Is Japan out of the woods? Will it rise quickly like a phoenix out of the ashes? No, but it is in a unique position
in spite of all its challenges. Japan is now at the forefront of taking the proverbial bull by the horns. It is
the only major developed country where you have foreseeable political stability and unity, supportive and
predictable pro-growth fiscal and monetary policy, cyclical tailwinds, and a leader on a mission. Europe looks
interesting as it rebounds next year and trades at 20-year lows relative to global equity valuations. But unlike
Europe which remains stuck in its “two steps forward, one step backward” policy rut and has seemingly
wasted an opportunity to enact real, structural reform after the sovereign debt crisis, Japan is on the move.

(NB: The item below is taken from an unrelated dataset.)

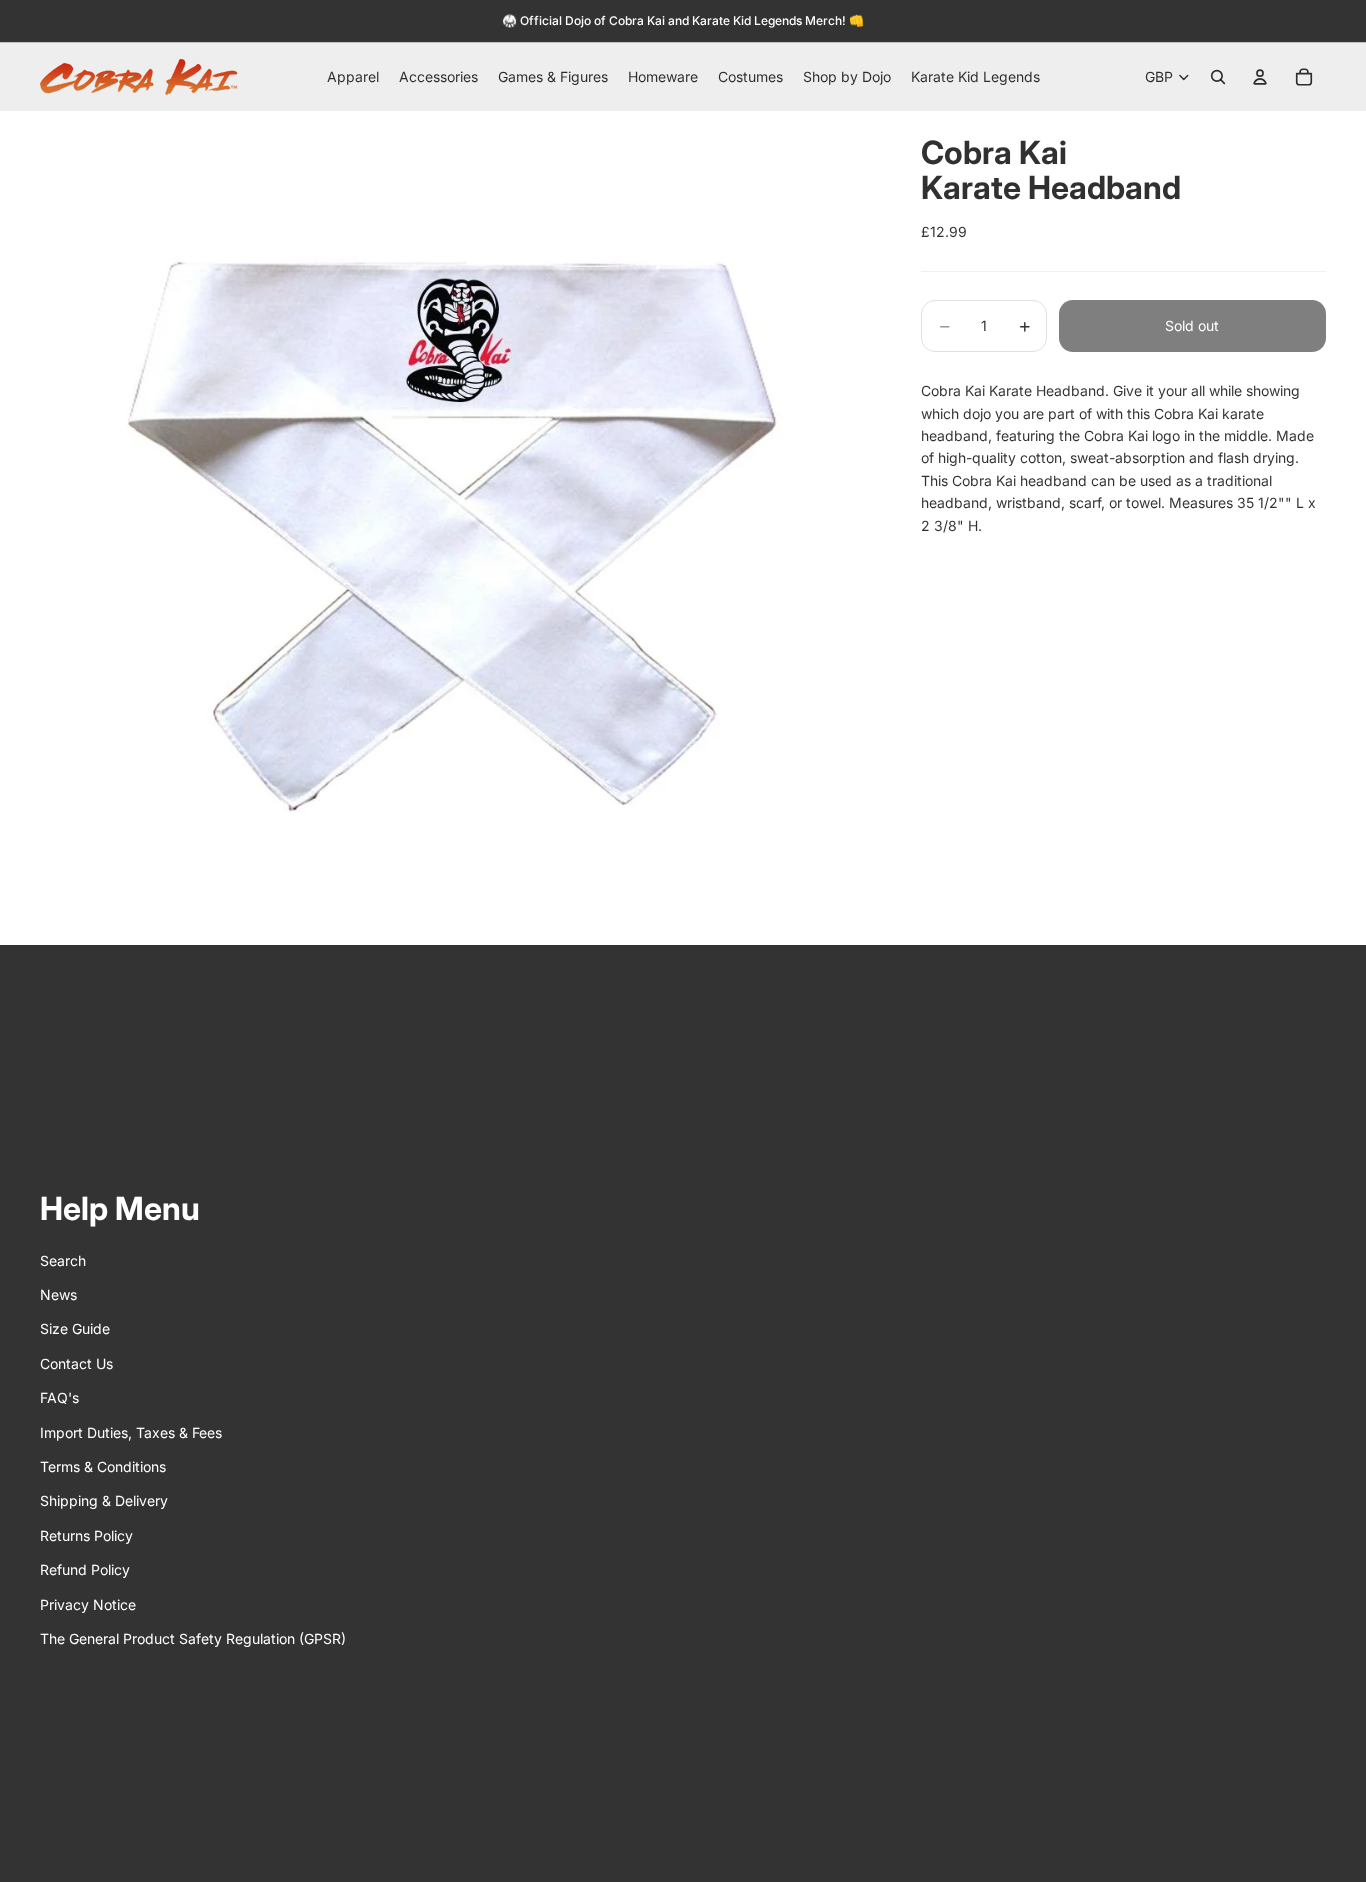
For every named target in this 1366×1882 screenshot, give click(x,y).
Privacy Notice (88, 1604)
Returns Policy (86, 1535)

We currently remain slightly overweight Japan as part of top down country allocation process. Although
its valuations are not as compelling as Europe’s, Japan has best in class growth prospects, a good risk
profile as the yen weakens, and strong momentum. We also expect Japanese corporations, especially large
cap exporters, to increase ROEs and profitability, to become even more competitive globally, and for their
earnings to rise in excess of 15% in 2015.
2015 could be a really big year for Abenomics. What is important is that Abe has tightened his grip on power
in order to more quickly institute the necessary structural reforms. He has not only cemented the LDP’s
supermajority for several more years, but more important, he has strengthened his hand within the LDP,
amongst the disparate interest groups, and with Japan’s powerful bureaucracy. If he can get corporate
profitability to lead to greater investment – and here’s the crux – and to jump start wages increases, we may
be close to the beginning of the end of the scourge of deflation once and for all in Japan. Only time will tell.